Da Edward Hopper a Andy Warhol, l’America del Novecento

  Questo articolo fa parte del numero 25 del MichePost, uscito in formato cartaceo l’8 maggio 2021


E’ molto complesso stabilire una data d’inizio dell’Arte americana, di cui però senza dubbio si può iniziare a parlare già dalla metà dell’Ottocento e che otterrà poi sempre più successo a partire dai primi anni del XX secolo. Negli anni ‘30 del Novecento,infatti, Edward Hopper realizzava alcuni tra i più celebri dipinti del secolo nei quali rappresentava le sue note scene “cinematografiche”, proprio come se i personaggi fossero inquadrati da una cinepresa. Questa somiglianza con la cinematografia non deve stupire: molti film infatti hanno “ripreso” le particolari inquadrature di Hopper, da La finestra sul cortile di Hitchcock fino al più recente La La Land di Chazelle. L’uso delle ombre, delle luci, l’attenzione al contorno e all’ambientazione sono le caratteristiche che più distinguono il pittore. Sono infatti sue le parole “io non voglio dipingere la gente che gesticola e che esprime emozioni, quello che voglio fare è dipingere la luce su di un lato di una casa”. Hopper dipinge scene di vita quotidiana in cui però i soggetti sono tendenzialmente soli o chiusi nei loro pensieri, in silenzio e solitamente con uno sguardo triste e assente. Del resto non dobbiamo dimenticarci il periodo in cui Hopper vive: è il periodo della cosiddetta Grande depressione. Gli Stati Uniti registrano tassi altissimi di disoccupazione e l’economia attraversa un grande momento di crisi. 

Altri artisti noti vissuti negli stessi anni sono Andrew Wyeth e Norman Rockwell. Le opere di Wyeth sono malinconiche e misteriose (è emblematico il personaggio raffigurato in Turkey Pond). Rockwell invece è rimasto famoso principalmente per le sue opere politiche a favore dei diritti umani e civili, evidenti in particolare nel dipinto Il problema con cui tutti noi viviamo che raffigura una bambina di colore scortata da 4 uomini perché oggetto di insulti, come visibile nel muro dietro di lei (nel muro ci sono le lettere KKK in riferimento al Ku Klux Klan e ai suoi violenti attacchi razzisti).

Infine, arrivando a giorni più vicini ai nostri, troviamo il celeberrimo Andy Warhol, personaggio impegnato su più fronti: dalla pittura alla scultura, dal cinema alle pubblicità. Notissimo il suo The Shot Marilyns: 4 tele rappresentanti ciascuna un ritratto di Marylin Monroe con sfondi di vari colori.
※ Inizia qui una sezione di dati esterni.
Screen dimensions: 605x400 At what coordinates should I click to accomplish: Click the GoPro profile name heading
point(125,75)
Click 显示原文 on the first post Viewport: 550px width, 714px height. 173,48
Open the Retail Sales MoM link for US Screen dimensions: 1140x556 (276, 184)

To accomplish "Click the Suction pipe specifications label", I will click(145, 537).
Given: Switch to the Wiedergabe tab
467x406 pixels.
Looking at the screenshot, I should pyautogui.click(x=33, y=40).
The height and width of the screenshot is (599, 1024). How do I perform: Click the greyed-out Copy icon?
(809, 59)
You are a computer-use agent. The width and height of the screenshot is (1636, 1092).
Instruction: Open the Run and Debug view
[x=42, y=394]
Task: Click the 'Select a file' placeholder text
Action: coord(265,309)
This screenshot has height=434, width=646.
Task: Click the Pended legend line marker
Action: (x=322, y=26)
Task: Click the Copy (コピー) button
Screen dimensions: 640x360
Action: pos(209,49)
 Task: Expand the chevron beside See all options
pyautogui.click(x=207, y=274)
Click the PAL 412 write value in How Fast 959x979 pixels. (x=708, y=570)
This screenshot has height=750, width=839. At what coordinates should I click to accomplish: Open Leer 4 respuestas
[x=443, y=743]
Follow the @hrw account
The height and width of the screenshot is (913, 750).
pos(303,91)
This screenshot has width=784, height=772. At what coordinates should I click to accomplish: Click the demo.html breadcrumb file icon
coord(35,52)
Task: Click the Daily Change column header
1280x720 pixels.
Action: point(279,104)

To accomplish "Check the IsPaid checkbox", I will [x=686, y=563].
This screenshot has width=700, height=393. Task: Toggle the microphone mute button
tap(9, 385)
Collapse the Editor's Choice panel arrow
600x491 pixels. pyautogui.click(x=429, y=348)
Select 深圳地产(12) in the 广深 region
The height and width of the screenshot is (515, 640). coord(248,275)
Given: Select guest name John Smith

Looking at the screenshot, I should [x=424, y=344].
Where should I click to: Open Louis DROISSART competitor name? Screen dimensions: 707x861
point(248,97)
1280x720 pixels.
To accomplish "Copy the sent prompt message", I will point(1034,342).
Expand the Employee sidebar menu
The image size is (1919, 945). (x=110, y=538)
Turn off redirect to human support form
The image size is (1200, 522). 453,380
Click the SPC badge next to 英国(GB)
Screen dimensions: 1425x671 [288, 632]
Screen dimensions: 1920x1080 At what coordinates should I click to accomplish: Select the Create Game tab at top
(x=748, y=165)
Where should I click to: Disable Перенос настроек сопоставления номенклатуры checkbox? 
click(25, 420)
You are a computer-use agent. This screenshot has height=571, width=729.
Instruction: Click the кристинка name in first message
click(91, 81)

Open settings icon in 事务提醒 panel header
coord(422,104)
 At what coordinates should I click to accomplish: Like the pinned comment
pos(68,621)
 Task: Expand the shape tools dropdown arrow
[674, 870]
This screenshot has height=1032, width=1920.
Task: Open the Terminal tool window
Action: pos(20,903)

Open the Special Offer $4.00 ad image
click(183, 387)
La sua vera peculiarità è però che ogni tela ha un foro di proiettile: un’amica di Warhol, Dorothy Podber, lo andò a trovare e gli chiese se poteva sparare al quadro, il pittore pensando intendesse dire “fotografare” acconsentì. La donna prese un revolver e sparó realmente al quadro da quel momento noto come The Shot Marilyns. Le numerose Marylins dell’artista sono delle vere e proprie icone, come le sue opere che raffigurano coca-cola in ogni colore, in ogni posizione e con ogni tipo di sfondo (interessante in questo senso sarà la mostra che inizierà il 28 maggio, pandemia permettendo, a Palazzo Strozzi a Firenze in cui verranno esposte una serie di opere dal 1961 al 2001, comprese quelle di Warhol). Andy Warhol è uno degli esponenti emblematici della pop art: la corrente che prende il nome da “popular art” si propone infatti di raffigurare oggetti messi in commercio e prodotti in serie (coca-cola appunto, ma anche “barattoli di minestra Campbell”). La pop art dunque ha un forte legame con la società americana: mentre con Hopper si osservava il decadimento e la desolazione dell’America degli anni ‘30, ora con Warhol si presenta il problema opposto. Il consumismo, la televisione, i mezzi di comunicazione diventano oggetto dell’arte, non necessariamente per critica, ma più come testimonianza di una certa mentalità.